I ran up this problem that no one on the internet encountered before:

Already tried specifying each protocol on the dump call, but it did not change anything. All the answers online are error caused by version mismatch (python 2.7 calling protocol=3, as an example).

Here are my files:

Server.py:

import cv2
import socket
import pickle
import numpy as np
import struct

host = ''
port = 8000

def main():
    
    server = socket.socket(socket.AF_INET, socket.SOCK_STREAM)
    server.bind((host, port))
    print("Socket bind complete")
    server.listen(10)
    print("Listening...")

    conn, addr = server.accept()

    data = b''
    payload_size = struct.calcsize("s")
    while True:
        while len(data) < payload_size:
            data += conn.recv(4096)
        msg = data
        msg_size = len(msg)
        if msg_size == 0:
            break
        while data < msg:
            data += conn.recv(4096)
        frame = data
        data = b''

        frame = pickle.loads(frame)
        cv2.imshow('VideoS', frame)
        if cv2.waitKey(1) & 0xFF == ord('q'):
            break
    conn.close()

if __name__ == "__main__":
    main()

client.py

import cv2
import socket
import pickle
import struct

server = 'localhost'
port   = 8000


def main():
    # camera
    cap = cv2.VideoCapture(-1)
    if cap.isOpened() == False:
        print("Couldn't open the Camera. Exiting..")
        exit()
    clientsocket = socket.socket(socket.AF_INET, socket.SOCK_STREAM)
    clientsocket.connect((server, port))
    print("Connected to " + server + " at " + str(port))
    while cap.isOpened():
        ret, frame = cap.read()
        if ret == False:
            print("Couldn't read from camera")
            break
        # display
        cv2.imshow("VideoC", frame)
        if cv2.waitKey(1) & 0xFF == ord('q'):
            break
        # frame serialised
        data = pickle.dumps(frame,protocol=pickle.HIGHEST_PROTOCOL)
        clientsocket.sendall(struct.pack('s', data)+data)
    clientsocket.sendall(struct.pack('s', b''))
    print("Exiting..")
    cap.release()
    cv2.destroyAllWindows()
    clientsocket.close()

if __name__ == "__main__":
    main()

CPython versions tested on:

3.9

Operating systems tested on:

Linux

Stepping through the code:

    payload_size = struct.calcsize("s")

payload_size will be 1.

    while True:
        while len(data) < payload_size:
            data += conn.recv(4096)

recv will return to 1…4096 bytes. At this point, 1 <= len(data) <= 4096.

        msg = data

msg is now the same as data.

        msg_size = len(msg)
        if msg_size == 0:
            break

len(msg) >= 1, so the condition is always false.

        while data < msg:

msg is the same as data, so data == msg and the condition is always false. Why are you even asking whether data < msg?

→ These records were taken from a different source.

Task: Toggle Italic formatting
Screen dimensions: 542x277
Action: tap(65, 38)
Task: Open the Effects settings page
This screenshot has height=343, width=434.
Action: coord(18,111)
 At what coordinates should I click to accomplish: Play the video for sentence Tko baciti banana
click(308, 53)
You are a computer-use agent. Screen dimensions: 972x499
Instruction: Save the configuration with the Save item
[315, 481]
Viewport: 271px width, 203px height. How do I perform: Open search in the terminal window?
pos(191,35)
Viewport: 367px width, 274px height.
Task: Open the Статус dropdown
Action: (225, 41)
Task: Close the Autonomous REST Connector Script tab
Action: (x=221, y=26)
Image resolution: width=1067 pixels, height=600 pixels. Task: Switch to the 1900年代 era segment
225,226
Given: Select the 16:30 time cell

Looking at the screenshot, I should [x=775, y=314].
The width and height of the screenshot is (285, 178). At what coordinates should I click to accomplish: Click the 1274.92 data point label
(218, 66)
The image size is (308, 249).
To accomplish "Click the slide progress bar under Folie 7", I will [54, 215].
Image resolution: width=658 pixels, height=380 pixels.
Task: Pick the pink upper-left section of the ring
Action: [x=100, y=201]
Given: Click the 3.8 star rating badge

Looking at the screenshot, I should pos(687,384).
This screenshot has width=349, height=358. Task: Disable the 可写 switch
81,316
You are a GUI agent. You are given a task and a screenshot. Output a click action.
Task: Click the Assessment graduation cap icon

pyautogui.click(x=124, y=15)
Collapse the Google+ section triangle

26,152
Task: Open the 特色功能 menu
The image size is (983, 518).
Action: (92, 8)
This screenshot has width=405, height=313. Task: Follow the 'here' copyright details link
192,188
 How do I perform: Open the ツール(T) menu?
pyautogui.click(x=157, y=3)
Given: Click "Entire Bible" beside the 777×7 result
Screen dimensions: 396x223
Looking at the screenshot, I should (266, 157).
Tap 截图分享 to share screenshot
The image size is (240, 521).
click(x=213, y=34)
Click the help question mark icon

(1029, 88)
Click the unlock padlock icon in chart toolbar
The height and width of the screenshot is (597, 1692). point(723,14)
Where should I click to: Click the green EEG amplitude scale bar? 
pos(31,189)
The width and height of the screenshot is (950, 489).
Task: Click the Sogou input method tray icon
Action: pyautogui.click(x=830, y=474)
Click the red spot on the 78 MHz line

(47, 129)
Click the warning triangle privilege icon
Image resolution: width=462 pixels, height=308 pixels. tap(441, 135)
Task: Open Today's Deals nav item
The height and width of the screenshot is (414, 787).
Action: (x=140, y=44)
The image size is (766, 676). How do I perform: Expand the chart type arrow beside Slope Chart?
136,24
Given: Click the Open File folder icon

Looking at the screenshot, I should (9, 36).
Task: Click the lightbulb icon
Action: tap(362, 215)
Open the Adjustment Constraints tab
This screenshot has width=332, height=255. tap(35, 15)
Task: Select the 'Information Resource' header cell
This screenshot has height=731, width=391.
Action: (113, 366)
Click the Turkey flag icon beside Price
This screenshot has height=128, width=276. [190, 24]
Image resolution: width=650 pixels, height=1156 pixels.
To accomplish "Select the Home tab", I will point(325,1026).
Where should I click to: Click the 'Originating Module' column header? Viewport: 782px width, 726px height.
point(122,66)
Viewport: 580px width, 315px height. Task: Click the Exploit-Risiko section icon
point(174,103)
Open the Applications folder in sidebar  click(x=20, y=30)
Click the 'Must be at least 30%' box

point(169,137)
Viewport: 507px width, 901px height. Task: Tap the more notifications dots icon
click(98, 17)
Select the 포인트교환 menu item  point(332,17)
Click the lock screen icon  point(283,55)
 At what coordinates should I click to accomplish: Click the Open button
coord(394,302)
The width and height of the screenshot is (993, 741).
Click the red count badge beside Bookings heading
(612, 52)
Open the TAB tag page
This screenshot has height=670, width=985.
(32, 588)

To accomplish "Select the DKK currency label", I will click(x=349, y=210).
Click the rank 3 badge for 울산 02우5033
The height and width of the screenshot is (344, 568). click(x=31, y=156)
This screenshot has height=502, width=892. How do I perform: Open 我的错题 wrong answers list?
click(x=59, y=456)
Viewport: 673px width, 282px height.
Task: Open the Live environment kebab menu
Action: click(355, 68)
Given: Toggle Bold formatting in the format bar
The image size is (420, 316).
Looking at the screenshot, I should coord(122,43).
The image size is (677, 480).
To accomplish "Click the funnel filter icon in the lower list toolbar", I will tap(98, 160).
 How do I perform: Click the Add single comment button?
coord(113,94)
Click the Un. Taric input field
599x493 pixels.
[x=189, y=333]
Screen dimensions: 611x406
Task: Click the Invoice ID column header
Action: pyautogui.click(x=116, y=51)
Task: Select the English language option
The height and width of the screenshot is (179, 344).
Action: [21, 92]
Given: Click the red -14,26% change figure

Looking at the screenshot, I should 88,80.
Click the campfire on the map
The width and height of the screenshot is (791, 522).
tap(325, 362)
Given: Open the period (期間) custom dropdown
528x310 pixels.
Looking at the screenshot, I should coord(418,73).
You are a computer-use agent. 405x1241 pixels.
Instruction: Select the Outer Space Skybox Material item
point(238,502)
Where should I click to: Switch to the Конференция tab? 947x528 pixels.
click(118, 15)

            data += conn.recv(4096)
        frame = data

frame is the same as data.

        data = b''

        frame = pickle.loads(frame)

You’re giving all of the received data to loads, but what if there were more bytes after the actual pickle data?

When sending bytes over a socket, how does the receiver know how much to expect?

Some options are:

  1. Known, fixed size.

  2. Size of data followed by data.

  3. Data then end marker that won’t occur within data.

2 Likes

Hi Matthew,

This condition

while data < msg:

Truly doen’s make sense. Already removed it. But it’s my first time messing around with sockets and I can’t realy understand how to read those bytes from client on the server side.

Thanks.

In client.py, send the size of the data followed by the data:

clientsocket.sendall(struct.pack('!I', len(data)))
clientsocket.sendall(data)

You could mark the end by sending a size of 0:

clientsocket.sendall(struct.pack('!I', 0))

In server.py, receive the size of the data and then the data:

while True:
    size = struct.unpack('!I', recvall(clientsocket, struct.calcsize('!I')))

    if size == 0:
        break

    data = recvall(clientsocket, size)
    ...

Here, for convenience, I’ve defined a function recvall:

def recvall(conn, size):
    data = b''

    while len(data) < size:
        chunk = conn.recv(size - len(data))

        if not chunk:
            break

        data += chunk

    return data
1 Like

This makes no sense. struct.pack('s', data) gets the first byte from data, because the format 's' means a single byte (it’s supposed to be a “byte string” of a specified length, but that length defaults to 1 since it wasn’t specified). Then the entire data is appended to that, so basically the first byte just gets duplicated for no reason.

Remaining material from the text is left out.